[IMPROVEMENT] labeling nodes hosting replicas to enable podAffinity #9741

dberardo-com · 2024-10-31T09:08:16Z

dberardo-com
Oct 31, 2024

i am using a volume with 2 replicas on a 3 node cluster, with best-effort data locality startegy and read write once policy.

there is one pod using the volume, which needs fast read and write to disk so that's why the "best-effort" locality.

this pod is currently "free-to-move" among all cluster's node, but because the underlying volume has a lot of data, it would be desirable the have the pod constrained to just the 2 nodes hosting the volume replicas, otherwise if the pod starts on a node that does not have a replica, a huge data transfer process needs to start.

i thought of using podAffinity on the Pod definition for this, but how can i target the nodes hosting the replicas, is there any label i can use?

DamiaSan · 2024-10-31T09:34:26Z

DamiaSan
Oct 31, 2024
Collaborator

Have a look here https://longhorn.io/docs/1.7.2/advanced-resources/deploy/node-selector/

2 replies

dberardo-com Nov 2, 2024
Author

Thanks for the reply, but this is not solving my use case.

So the issue here is not assigning replicas to nodes, but assigning pods (preference) to nodes that have replicas on them, to avoid rebuilding the replicas on other nodes if not necessary.

Please let me know if I have not 'mmade myself clear with my explanation above and I will rephrase the description.

dberardo-com Nov 30, 2024
Author

I hope that makes my point more clear? Or should I describe it Better?

DamiaSan · 2024-12-02T07:32:45Z

DamiaSan
Dec 2, 2024
Collaborator

cc @ChanYiLin

0 replies

ChanYiLin · 2024-12-05T10:14:39Z

ChanYiLin
Dec 5, 2024
Collaborator

@dberardo-com
Lets say you have 3 nodes
How about

Set the tag, for example, special on the 2 Nodes in Longhorn
Create the volume with the "Node Tags": "special", so the replicas will be only created on these 2 Nodes
Then use kubectl to set the label to the nodes with "tag"="special"
Create the pod with the nodeSelector: {"tag": "ssd"}}

The concept here is to

force the replicas to some set of the node
force the pods to same set of the node

We can only help on the first one,
but for second one it is outside the scope of Longhorn, above is just one possible way.
You can search how to force pod to be created on some nodes.

8 replies

dberardo-com Dec 6, 2024
Author

They only provide node-affinity/taint mechanism for you to place the pods on the nodes you want

these are techniques i know of, but i am not sure how k8s handles pod <-> volume stickiness contraint (affinity?) for regular volumes, think hostPath, or local provisioner in k3s, etc. I was hoping there was some advanced hidden mechanism that could be used to force pods on the same nodes as a volume

Again, Longhorn cant control users pods and it shouldn't.
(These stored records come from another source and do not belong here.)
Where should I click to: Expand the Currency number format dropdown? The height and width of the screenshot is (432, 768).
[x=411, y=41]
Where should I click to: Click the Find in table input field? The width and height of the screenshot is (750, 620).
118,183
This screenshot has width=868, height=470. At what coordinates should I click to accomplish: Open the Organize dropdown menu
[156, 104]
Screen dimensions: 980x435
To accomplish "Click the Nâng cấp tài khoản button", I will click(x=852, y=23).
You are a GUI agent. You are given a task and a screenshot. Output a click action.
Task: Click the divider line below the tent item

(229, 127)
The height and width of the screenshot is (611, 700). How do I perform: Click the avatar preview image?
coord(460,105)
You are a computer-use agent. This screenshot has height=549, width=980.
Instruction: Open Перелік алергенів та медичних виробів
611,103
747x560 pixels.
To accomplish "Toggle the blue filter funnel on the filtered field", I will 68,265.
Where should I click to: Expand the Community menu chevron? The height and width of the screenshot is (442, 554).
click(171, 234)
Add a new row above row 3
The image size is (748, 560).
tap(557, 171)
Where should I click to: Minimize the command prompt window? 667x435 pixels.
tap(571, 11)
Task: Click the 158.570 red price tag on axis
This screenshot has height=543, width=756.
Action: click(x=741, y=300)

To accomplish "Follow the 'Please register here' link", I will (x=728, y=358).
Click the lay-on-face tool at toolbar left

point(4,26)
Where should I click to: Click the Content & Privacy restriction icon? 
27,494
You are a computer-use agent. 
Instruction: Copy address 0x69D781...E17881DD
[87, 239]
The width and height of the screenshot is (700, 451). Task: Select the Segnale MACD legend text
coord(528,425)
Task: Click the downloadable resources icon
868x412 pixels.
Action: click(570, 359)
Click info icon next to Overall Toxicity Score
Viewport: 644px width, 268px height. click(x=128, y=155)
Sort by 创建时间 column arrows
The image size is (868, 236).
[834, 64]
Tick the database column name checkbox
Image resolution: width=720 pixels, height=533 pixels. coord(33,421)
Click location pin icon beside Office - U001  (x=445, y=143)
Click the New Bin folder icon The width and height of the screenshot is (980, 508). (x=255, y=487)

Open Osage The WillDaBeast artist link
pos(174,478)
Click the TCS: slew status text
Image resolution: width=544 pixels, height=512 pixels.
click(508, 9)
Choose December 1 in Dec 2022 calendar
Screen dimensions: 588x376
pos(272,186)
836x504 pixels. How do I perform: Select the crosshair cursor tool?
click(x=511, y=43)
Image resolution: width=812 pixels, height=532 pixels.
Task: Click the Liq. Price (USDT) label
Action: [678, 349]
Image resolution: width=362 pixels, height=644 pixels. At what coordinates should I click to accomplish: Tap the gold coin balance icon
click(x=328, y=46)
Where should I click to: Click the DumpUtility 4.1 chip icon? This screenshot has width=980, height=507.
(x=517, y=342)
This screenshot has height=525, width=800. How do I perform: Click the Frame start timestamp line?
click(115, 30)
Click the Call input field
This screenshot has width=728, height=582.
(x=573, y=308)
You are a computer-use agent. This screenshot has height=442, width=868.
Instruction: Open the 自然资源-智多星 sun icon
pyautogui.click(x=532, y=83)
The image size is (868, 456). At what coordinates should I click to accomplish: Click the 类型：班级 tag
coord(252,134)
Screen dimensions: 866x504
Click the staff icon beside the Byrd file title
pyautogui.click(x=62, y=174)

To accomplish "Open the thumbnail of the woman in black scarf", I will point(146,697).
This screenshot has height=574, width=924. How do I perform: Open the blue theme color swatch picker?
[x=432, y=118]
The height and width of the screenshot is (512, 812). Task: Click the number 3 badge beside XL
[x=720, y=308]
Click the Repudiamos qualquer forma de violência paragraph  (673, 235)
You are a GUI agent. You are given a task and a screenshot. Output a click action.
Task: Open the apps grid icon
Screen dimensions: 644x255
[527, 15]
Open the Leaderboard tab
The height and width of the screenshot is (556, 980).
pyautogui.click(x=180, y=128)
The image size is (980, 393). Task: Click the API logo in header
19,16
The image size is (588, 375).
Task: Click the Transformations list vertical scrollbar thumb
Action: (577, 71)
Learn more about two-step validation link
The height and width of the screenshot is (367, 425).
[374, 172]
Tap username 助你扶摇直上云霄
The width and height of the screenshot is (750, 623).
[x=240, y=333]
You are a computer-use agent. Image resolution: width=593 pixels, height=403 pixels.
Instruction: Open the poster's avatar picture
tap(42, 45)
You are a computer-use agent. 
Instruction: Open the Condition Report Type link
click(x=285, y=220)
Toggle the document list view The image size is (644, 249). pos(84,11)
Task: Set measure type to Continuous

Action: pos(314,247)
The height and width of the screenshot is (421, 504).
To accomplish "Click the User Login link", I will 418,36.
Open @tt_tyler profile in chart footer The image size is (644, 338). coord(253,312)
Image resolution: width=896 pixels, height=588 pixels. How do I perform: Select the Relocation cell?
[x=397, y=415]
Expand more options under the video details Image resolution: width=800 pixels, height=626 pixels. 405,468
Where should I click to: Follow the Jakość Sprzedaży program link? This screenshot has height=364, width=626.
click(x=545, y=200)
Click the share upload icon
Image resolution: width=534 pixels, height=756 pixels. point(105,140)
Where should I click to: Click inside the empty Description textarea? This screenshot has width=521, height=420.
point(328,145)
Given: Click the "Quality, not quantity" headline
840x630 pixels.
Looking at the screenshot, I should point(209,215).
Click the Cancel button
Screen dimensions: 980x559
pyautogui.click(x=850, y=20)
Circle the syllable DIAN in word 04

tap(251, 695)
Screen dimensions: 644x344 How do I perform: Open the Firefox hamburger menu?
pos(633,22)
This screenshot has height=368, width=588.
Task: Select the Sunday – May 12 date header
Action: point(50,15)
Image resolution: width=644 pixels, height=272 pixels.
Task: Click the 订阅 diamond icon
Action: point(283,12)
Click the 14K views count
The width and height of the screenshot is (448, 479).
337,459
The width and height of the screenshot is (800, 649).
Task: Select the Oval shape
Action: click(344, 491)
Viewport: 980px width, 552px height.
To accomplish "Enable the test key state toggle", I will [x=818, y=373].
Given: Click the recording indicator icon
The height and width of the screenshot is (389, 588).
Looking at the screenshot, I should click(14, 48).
i understand, but cloud providers charge big money for moving data around between data nodes, so this would make quite an impact on budgets (and performance too)

Adding labels to the node and adding node-selector or node-affinity to your pods is the most standard solution to this and is encouraged by the K8s official docs.

i see ... is there any pod in the longhorn-system namespace that one could make use of in order to create a podAffinity for the workloads ? Is there any pod, like the instanceManager for example that can be used to trigger the desired mechanism? I have not checked what happens if a node goes down whose volume was attached to the workload. is the instanceManager spawning on a new node BEFORE the workload is scheduled or does it happen AFTER ? if it happens before, then perhaps one could use the instanceMAnager as the affinity source

ChanYiLin Dec 6, 2024
Collaborator

In short, "k8s handles pod <-> volume stickiness contraint (affinity?)" doesn't exist in K8s

Pod is pod, managed by K8s and you
Volume is volume, managed by the third party, e.g. Longhorn, Ceph, GPC, AWS,...

As far as I know, hostPath only allows you to mount the path in the host to the pod on the same node. But it doesn't include forcing your pod to the node where you are going to provide the host path.
You still need to use node-selector to force the pod to the node you want, am I right?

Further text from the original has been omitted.